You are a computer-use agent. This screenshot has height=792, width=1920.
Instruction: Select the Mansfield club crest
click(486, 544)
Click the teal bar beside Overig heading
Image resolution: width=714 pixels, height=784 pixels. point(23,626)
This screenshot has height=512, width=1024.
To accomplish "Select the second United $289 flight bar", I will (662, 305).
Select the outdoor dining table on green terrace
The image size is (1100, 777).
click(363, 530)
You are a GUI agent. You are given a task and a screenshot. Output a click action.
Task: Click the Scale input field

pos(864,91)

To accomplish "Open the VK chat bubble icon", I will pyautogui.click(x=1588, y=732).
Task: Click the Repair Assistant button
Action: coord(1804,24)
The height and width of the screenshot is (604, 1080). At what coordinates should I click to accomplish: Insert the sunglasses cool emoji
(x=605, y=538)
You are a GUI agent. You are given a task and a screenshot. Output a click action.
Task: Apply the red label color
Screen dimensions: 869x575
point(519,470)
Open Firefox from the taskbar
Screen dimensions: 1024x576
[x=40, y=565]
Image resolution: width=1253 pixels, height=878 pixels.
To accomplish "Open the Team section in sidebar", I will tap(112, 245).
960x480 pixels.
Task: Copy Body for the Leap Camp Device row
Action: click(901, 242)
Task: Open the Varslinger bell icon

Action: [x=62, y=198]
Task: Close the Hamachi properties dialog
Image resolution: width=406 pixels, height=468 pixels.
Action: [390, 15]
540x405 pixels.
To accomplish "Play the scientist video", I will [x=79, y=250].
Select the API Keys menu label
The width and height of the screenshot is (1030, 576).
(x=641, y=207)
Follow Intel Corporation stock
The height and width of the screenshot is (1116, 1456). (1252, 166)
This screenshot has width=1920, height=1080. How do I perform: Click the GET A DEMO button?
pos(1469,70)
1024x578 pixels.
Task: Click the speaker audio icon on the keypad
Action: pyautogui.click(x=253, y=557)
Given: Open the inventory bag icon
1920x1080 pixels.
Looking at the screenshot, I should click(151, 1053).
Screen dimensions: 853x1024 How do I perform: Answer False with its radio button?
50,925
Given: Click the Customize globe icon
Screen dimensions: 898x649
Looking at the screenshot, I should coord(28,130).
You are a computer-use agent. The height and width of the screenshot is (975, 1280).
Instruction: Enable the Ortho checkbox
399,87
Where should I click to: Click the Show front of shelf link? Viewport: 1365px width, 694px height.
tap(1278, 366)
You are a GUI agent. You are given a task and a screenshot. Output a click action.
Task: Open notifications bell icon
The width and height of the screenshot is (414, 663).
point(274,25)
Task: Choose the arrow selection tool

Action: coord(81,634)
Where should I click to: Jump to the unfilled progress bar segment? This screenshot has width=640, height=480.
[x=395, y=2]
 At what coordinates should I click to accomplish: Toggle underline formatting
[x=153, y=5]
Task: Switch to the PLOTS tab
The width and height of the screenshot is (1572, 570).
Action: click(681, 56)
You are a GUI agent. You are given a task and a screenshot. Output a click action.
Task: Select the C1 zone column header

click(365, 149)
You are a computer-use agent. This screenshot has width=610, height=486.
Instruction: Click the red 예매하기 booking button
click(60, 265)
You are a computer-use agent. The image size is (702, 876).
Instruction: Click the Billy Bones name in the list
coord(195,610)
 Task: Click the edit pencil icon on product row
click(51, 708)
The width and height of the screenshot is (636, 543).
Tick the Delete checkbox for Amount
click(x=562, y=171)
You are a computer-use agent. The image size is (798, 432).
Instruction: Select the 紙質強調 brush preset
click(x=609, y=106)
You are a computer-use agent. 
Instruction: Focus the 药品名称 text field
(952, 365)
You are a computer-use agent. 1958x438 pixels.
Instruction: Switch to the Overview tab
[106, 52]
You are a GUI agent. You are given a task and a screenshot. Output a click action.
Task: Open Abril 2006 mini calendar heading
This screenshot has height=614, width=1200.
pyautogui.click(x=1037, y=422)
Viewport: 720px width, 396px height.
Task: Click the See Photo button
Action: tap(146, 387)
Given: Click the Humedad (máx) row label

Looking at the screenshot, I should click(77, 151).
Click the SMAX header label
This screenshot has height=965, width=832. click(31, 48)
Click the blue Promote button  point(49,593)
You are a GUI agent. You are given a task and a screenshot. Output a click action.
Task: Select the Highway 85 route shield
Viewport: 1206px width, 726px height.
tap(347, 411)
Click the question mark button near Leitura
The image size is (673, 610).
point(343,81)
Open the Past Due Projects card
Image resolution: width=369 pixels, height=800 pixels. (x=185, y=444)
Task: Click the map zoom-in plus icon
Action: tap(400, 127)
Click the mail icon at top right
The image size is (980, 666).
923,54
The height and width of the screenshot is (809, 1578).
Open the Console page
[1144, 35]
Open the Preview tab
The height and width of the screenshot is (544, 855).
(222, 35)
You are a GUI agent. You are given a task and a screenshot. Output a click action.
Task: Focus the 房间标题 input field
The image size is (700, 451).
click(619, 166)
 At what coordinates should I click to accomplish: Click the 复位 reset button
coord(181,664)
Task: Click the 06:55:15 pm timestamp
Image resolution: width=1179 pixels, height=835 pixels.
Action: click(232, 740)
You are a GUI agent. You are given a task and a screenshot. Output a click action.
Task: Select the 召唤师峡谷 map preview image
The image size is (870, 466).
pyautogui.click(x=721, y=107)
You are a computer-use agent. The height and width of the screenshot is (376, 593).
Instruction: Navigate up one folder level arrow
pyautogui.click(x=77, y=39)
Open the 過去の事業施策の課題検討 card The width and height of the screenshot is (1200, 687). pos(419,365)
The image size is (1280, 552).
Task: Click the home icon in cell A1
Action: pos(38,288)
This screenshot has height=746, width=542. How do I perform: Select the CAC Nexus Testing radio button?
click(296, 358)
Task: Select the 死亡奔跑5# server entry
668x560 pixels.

▶ **Exercise**: Set down again, word for word, the stretch of records from the line with "The width and height of the screenshot is (414, 663)." to the line with "has width=610, height=486.", both of those lines included.

▶ **Task result**:
The width and height of the screenshot is (414, 663).
point(274,25)
Task: Choose the arrow selection tool

Action: coord(81,634)
Where should I click to: Jump to the unfilled progress bar segment? This screenshot has width=640, height=480.
[x=395, y=2]
 At what coordinates should I click to accomplish: Toggle underline formatting
[x=153, y=5]
Task: Switch to the PLOTS tab
The width and height of the screenshot is (1572, 570).
Action: click(681, 56)
You are a GUI agent. You are given a task and a screenshot. Output a click action.
Task: Select the C1 zone column header

click(365, 149)
You are a computer-use agent. This screenshot has width=610, height=486.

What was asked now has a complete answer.